By talyor expansion,

$$\begin{aligned} d_{k+1} \log (k+1) - d_k \log k \le \frac{1}{4} \left( \frac{3+2\log k}{2k^2} + {\mathcal {O}}\left( \frac{1}{k^2}\right) \right) . \end{aligned}$$

So, By summing all the above inequality from 1 to k,

$$\begin{aligned} d_{k+1} \log (k+1) \le C \end{aligned}$$

so \(d_{k+1} < \frac{C}{\log (k+1)}\). In conclusion, as \(k \rightarrow \infty \), \(d_k \rightarrow 0\).

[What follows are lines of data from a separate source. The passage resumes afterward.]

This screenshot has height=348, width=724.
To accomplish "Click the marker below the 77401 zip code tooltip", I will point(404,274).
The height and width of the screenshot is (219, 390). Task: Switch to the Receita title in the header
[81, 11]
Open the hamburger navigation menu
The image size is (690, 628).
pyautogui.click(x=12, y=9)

Third step If \(\theta _k = \frac{k+2}{2} + \frac{\log k}{4} + e_k\), then, \(e_k\) converges.

From the previous claim, we can say that for some sufficiently large k, \(|e_k| < \frac{1}{6}\log k\).

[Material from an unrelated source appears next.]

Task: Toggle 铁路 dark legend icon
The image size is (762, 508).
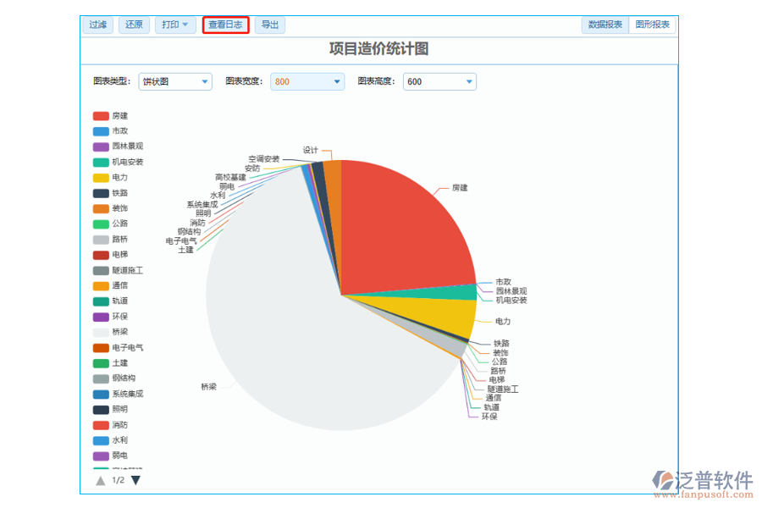Action: [x=101, y=193]
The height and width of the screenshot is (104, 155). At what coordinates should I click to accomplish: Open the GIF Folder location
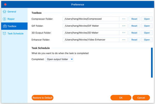pos(147,26)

$$\begin{aligned} \left( \frac{k+2}{2} + \frac{1}{4}\log (k+1) + e_{k+1} \right) ^2 = \left( \frac{k+2}{2} + \frac{1}{4} \log k + e_{k} \right) ^2 + \frac{1}{4} \end{aligned}$$

Then,

$$\begin{aligned} \frac{1}{4}&=\left( \frac{1}{4}\log \left( 1+\frac{1}{k}\right) +e_{k+1} - e_k \right) \left( k+2+\frac{1}{4}\log k(k+1) + e_{k+1} + e_k \right) \\&\le \left( \frac{1}{4}\log \left( 1+\frac{1}{k}\right) +e_{k+1} - e_k \right) \left( k+2+\frac{5}{6}\log (k+1) \right) . \end{aligned}$$

So,

$$\begin{aligned} e_{k+1} - e_k \ge \frac{1}{4\left( k+2+ \frac{5}{6}\log (k+1) \right) } - \frac{1}{4}\log \left( 1+ \frac{1}{k} \right) = -\frac{\frac{5}{6}\log k + \frac{3}{2}}{k^2} + {\mathcal {O}}\left( \frac{1}{k^2}\right) . \end{aligned}$$

Summing this for \(k=1,\dots ,k\), we get that \(e_{k+1} > D\) for some constant D. Moreover,

$$\begin{aligned} \frac{1}{4}&=\left( \frac{1}{4}\log \left( 1+\frac{1}{k}\right) +e_{k+1} - e_k \right) \left( k+2+\frac{1}{4}\log k(k+1) + e_{k+1} + e_k \right) \\&\ge \left( \frac{1}{4}\log \left( 1+\frac{1}{k}\right) +e_{k+1} - e_k \right) \left( k+2\right) >\frac{1}{4} + (k+2)(e_{k+1} - e_k), \end{aligned}$$

which indicates that \(e_{k+1} < e_k\). Since \(\{e_k\}_{k=0}^\infty \) is a decreasing sequence with a lower bound, it converges. \(\square \)

Proof of equality in Section 2.1 We have

$$\begin{aligned} \frac{L\left\Vert x_0 - x_\star \right\Vert ^2}{2\theta _{k-1}^2}&= \frac{L\left\Vert x_0 - x_\star \right\Vert ^2}{2\left( \frac{k+\zeta }{2} + \frac{\log (k-1)}{4} + o(1)\right) ^2}\\&= \frac{2L\left\Vert x_0 - x_\star \right\Vert ^2}{(k+ \zeta )^2 \left( 1 + \frac{\log (k-1)}{2(k+\zeta )} + o(1/k)\right) ^2}\\&= \frac{2L\left\Vert x_0 - x_\star \right\Vert ^2}{(k+ \zeta )^2} \left( 1 - 2 \frac{\log (k-1)}{2(k+\zeta )} + o(1/k)\right) \\&= \frac{2L\left\Vert x_0 - x_\star \right\Vert ^2}{(k+\zeta )^2} - \frac{2L\left\Vert x_0 - x_\star \right\Vert ^2\log k}{(k+\zeta )^3} + o\left( \frac{1}{k^3}\right) , \end{aligned}$$

which verifies the equality in Sect. 2.1.